Evidence from Chris's underground factory
In 2007, he was sentenced to 13 years. In 2019, he was supposed to be released. But now he's been accused of smuggling a smartphone and using it to continue stealing credit card dumps. He distributed the money among his fellow inmates' prison accounts and funded the delivery of contraband to the prison via drones. Source
And finally, some interesting facts from the book:
Def Con organizer J. Moss came up with the game "spot the fed." A participant who spotted an agent would loudly announce it. If the audience agreed, the hacker would take home a T-shirt saying "I spotted a fed at Def Con." Quite often, the suspected agent would give up and show their badge.
In 2002, postal inspector Greg Crabb, who dealt with international fraud, collected data on carders around the world.

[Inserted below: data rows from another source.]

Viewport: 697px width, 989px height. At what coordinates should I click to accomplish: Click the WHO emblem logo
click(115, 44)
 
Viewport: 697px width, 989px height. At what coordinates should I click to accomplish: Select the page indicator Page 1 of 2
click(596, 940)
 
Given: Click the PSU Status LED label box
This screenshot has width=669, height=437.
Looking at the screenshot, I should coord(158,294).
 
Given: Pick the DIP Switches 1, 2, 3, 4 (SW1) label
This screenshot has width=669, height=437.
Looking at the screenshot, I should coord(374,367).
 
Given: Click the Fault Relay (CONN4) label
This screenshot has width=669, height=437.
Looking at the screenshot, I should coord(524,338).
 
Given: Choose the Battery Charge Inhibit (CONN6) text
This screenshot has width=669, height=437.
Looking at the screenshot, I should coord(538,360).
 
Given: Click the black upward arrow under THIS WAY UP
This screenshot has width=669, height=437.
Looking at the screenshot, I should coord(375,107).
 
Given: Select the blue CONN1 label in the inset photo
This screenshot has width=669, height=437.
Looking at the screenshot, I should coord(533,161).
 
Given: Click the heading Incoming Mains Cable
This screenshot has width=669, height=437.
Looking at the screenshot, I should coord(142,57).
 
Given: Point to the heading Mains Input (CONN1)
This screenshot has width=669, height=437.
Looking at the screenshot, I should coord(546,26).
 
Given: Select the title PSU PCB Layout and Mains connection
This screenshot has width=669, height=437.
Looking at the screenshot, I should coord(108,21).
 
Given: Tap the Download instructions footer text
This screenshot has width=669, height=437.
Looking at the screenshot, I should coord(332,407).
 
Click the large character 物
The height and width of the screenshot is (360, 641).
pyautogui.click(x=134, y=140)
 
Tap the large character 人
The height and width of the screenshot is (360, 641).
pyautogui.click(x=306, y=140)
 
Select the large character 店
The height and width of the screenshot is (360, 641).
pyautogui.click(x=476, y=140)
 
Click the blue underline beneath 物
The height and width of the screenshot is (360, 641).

Since then, he visited twenty-five countries, working with local police, and managed to collect a large amount of personal data on members of the growing hacker community: nicknames, IP addresses, correspondence, and email messages of more than two thousand people. He became the government's leading expert in this field, but soon his level of importance began to threaten his safety. So he came to the FBI for help.
Losses from carders became so significant that the US financial sector united and organized a non-profit corporation — the National Cyber-Forensics and Training Alliance, or NCFTA — whose goal is to identify, mitigate, and neutralize cyber threats through strategic alliances and partnerships with domain experts in the public, private, and academic sectors.
Agent Mularski, who investigated carders, decided to infiltrate the underground and registered on the largest carder forum, CarderPortal. He posted new fraudulent schemes there (which he knew about due to his profession). This way he gained a reputation. A couple of years later, he became a forum administrator, which gave him access to users' IP addresses and ultimately led to 56 arrests of dump sellers. (Now that's what I call career growth — from FBI agent to leader of the carder underground.)